# EXERCISE INSTRUCTIONS
Each line from the one containing "The image size is (1568, 759)." to the end of the entries below is to be set down exactly; the pictures are not.

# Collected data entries
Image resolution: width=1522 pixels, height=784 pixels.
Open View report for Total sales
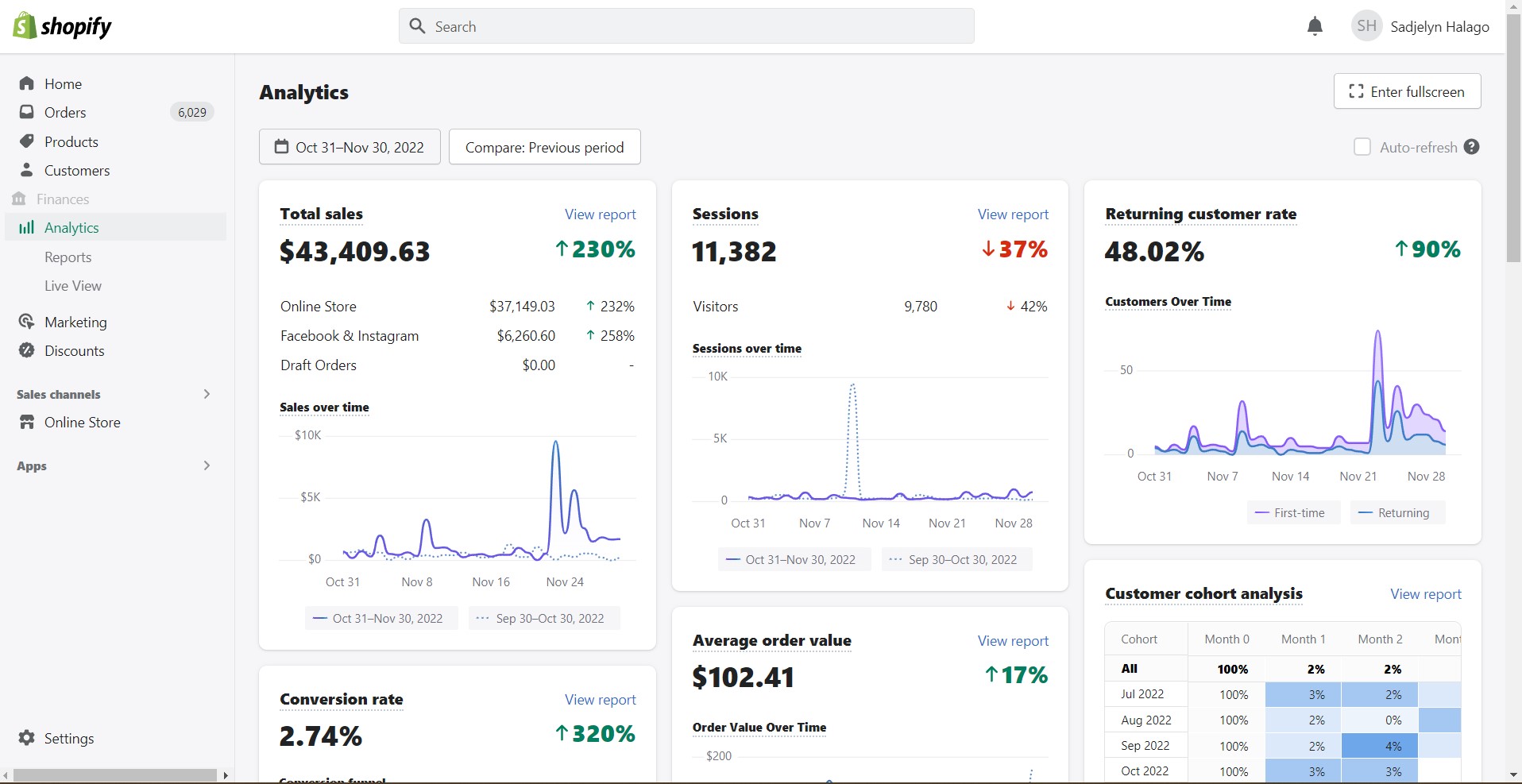pyautogui.click(x=600, y=214)
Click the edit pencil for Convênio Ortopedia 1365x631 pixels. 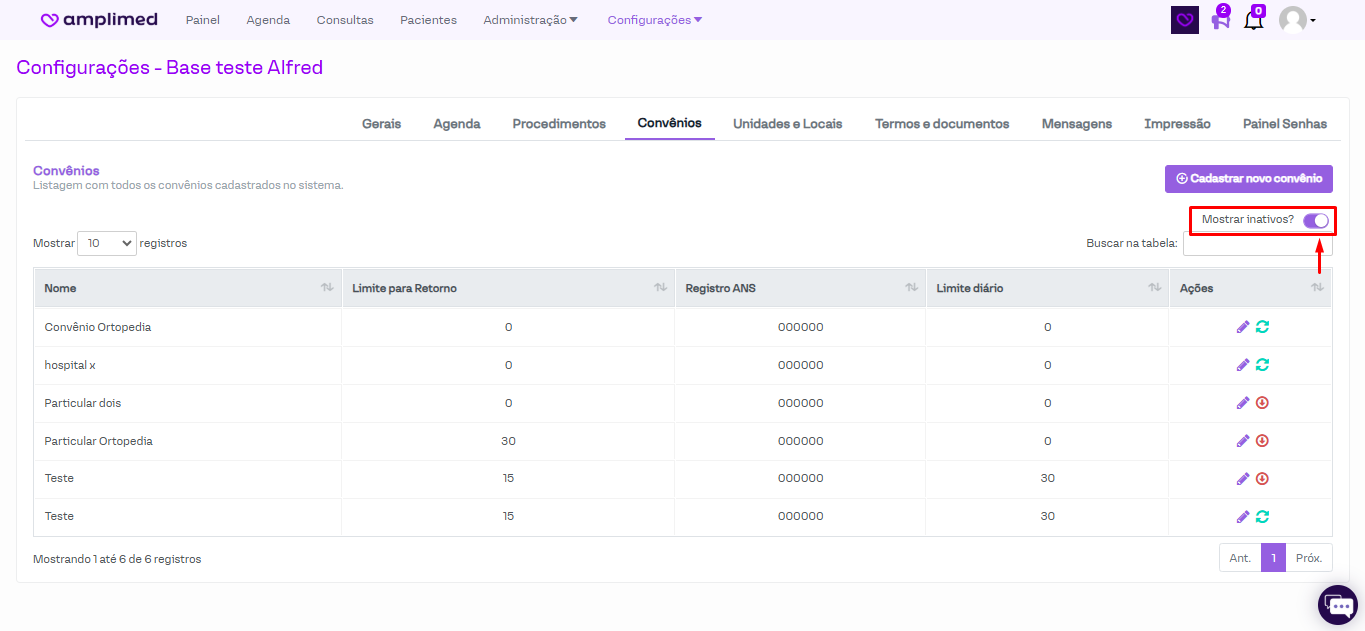click(x=1243, y=327)
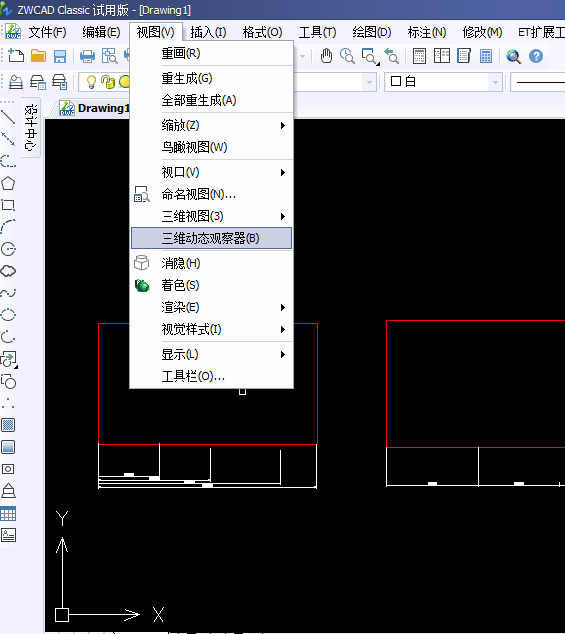Expand the 三维视图(3) submenu
The width and height of the screenshot is (565, 634).
point(211,216)
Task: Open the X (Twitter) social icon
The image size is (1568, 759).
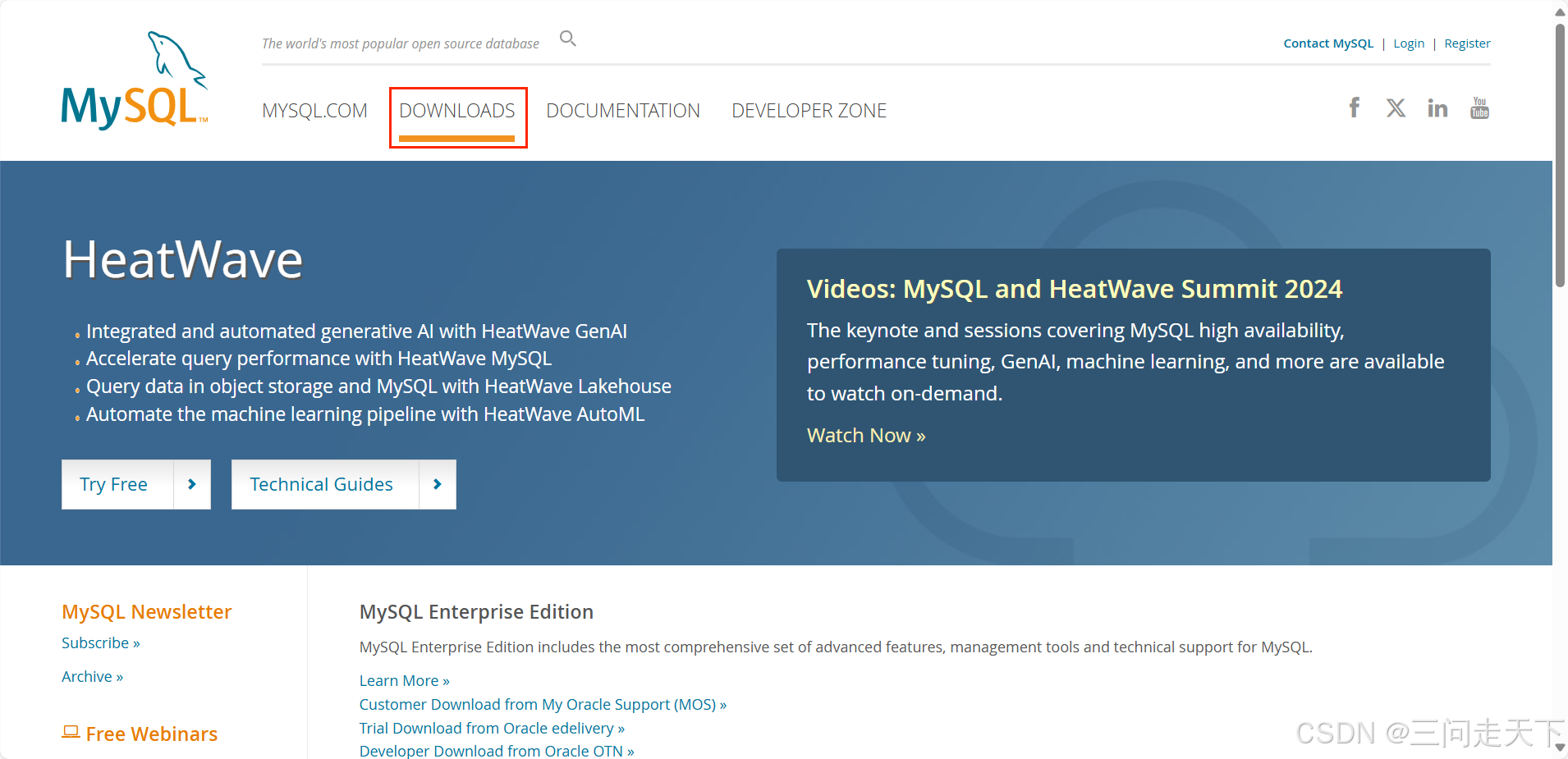Action: coord(1396,108)
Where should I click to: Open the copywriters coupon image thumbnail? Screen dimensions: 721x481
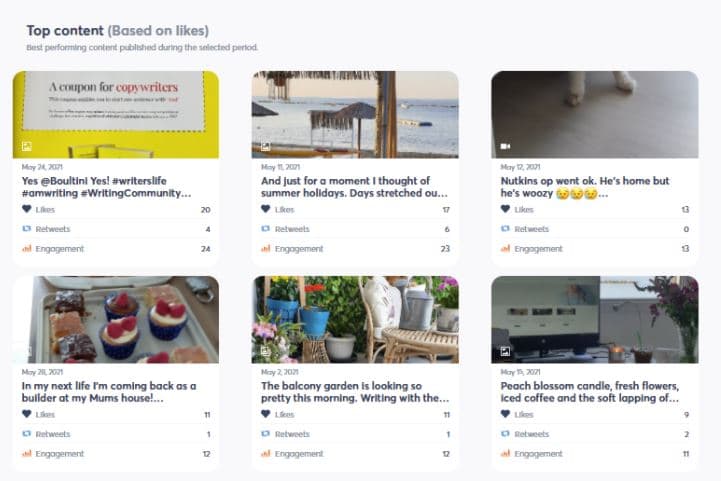pos(116,114)
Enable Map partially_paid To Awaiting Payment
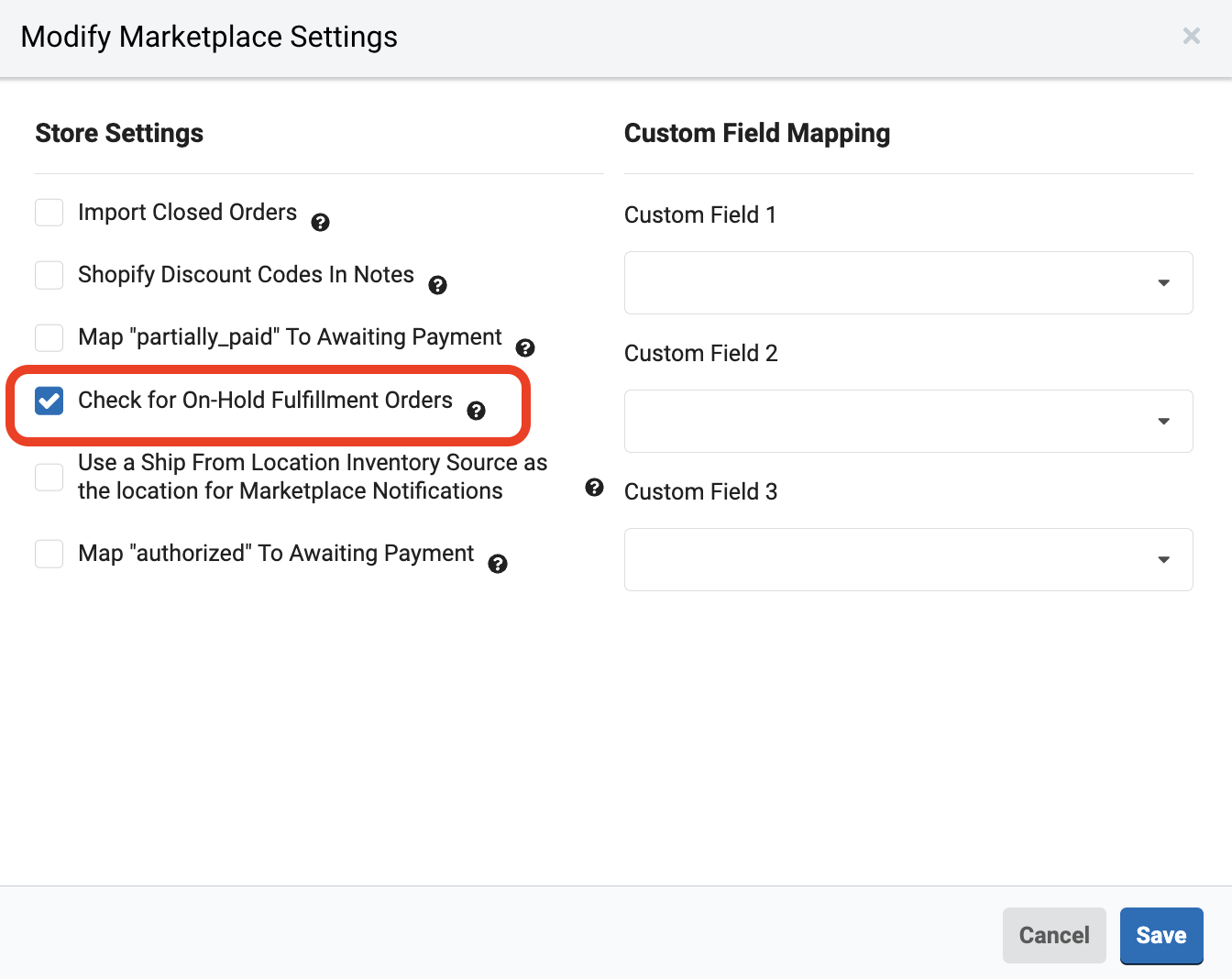Image resolution: width=1232 pixels, height=979 pixels. coord(50,337)
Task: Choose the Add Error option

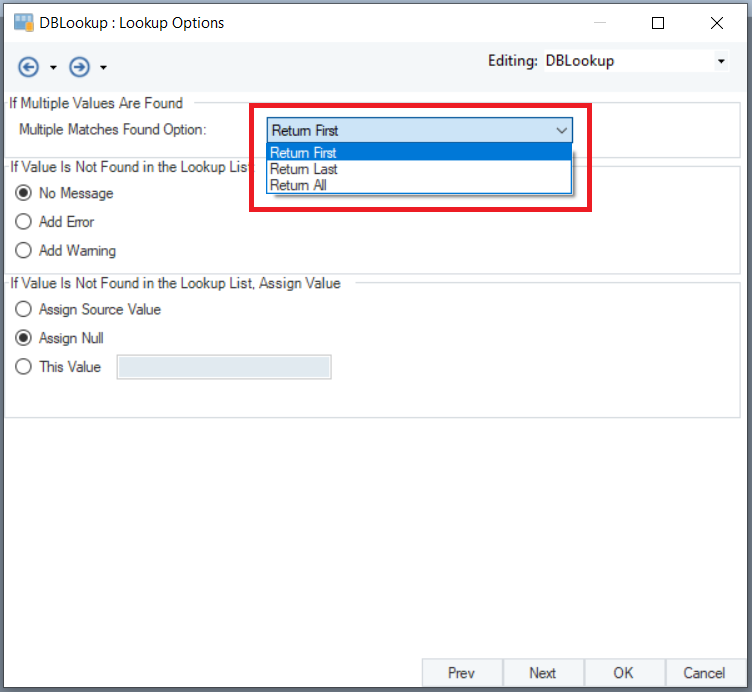Action: 24,222
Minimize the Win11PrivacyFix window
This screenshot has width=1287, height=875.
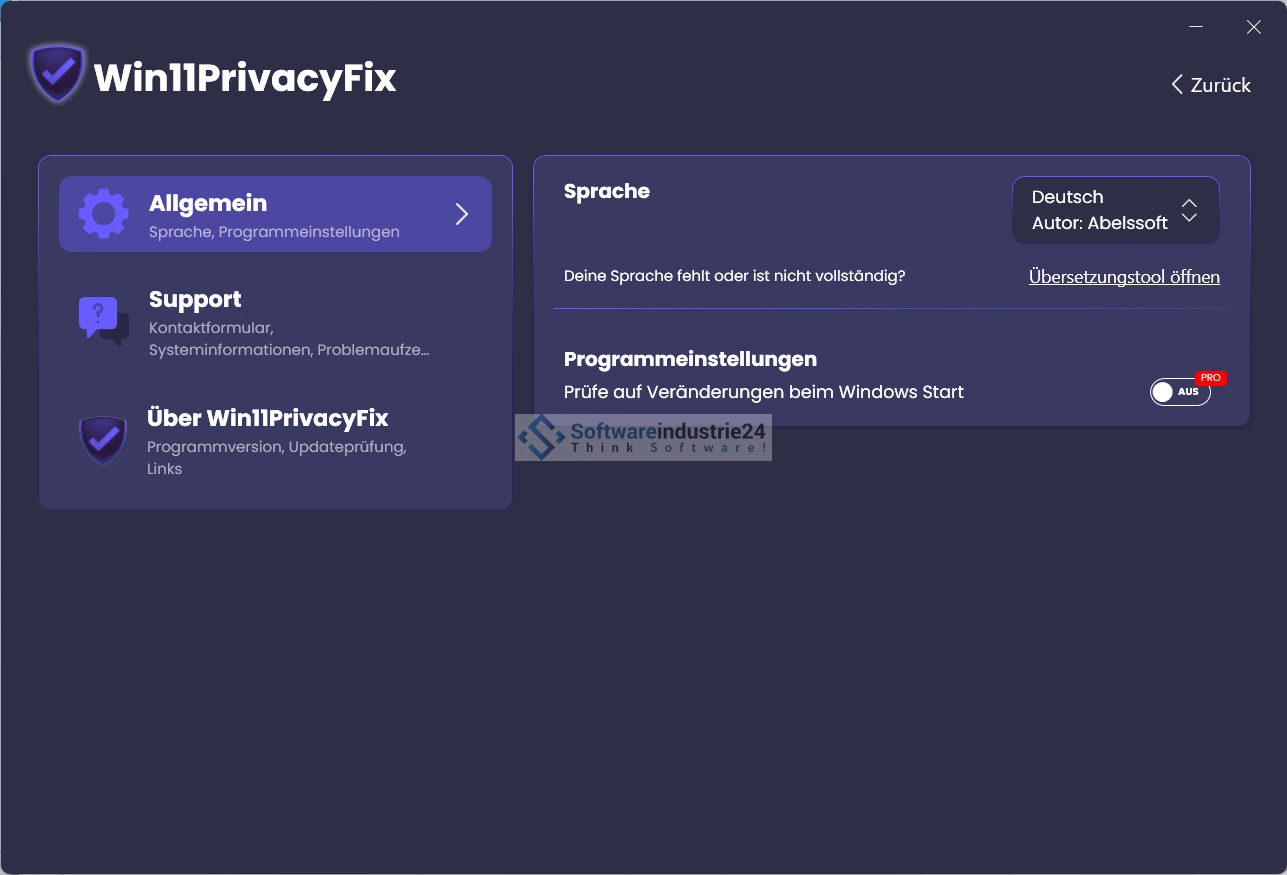(1195, 27)
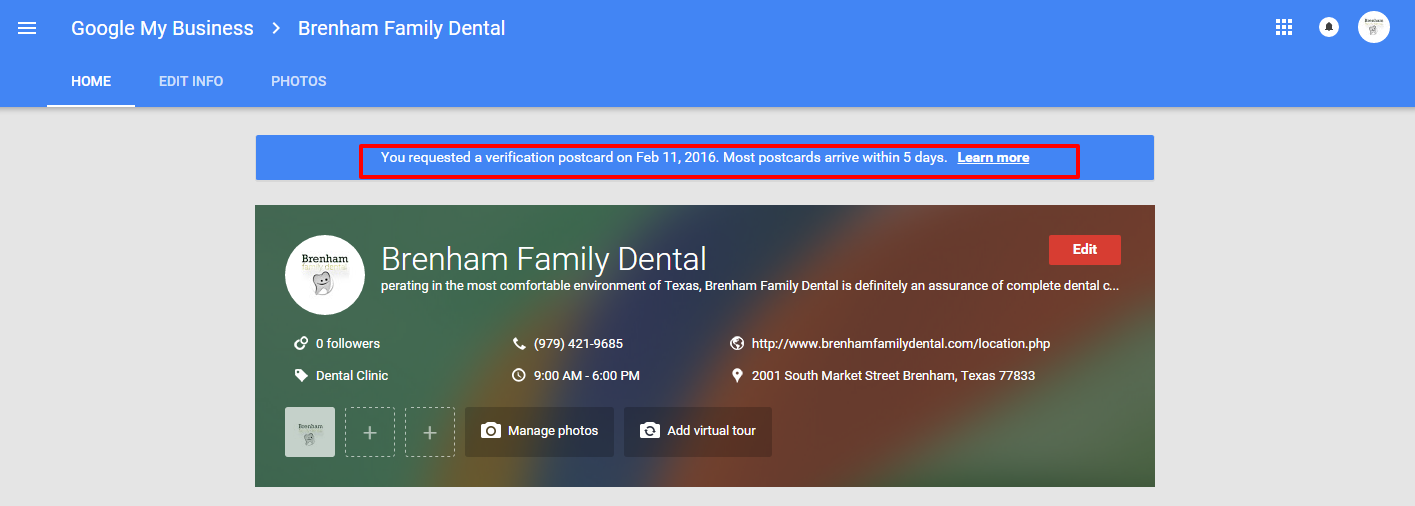Click the first empty add-photo placeholder

[x=370, y=432]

# REPLY TO THE TASK
The image size is (1568, 759).
Action: coord(1396,108)
Where should I click to: Open the copywriters coupon image thumbnail? Screen dimensions: 721x481
pos(116,114)
Enable Map partially_paid To Awaiting Payment
Image resolution: width=1232 pixels, height=979 pixels. coord(50,337)
Task: Choose the Add Error option

Action: 24,222
Minimize the Win11PrivacyFix window
This screenshot has width=1287, height=875.
(1195, 27)
Click the first empty add-photo placeholder

[x=370, y=432]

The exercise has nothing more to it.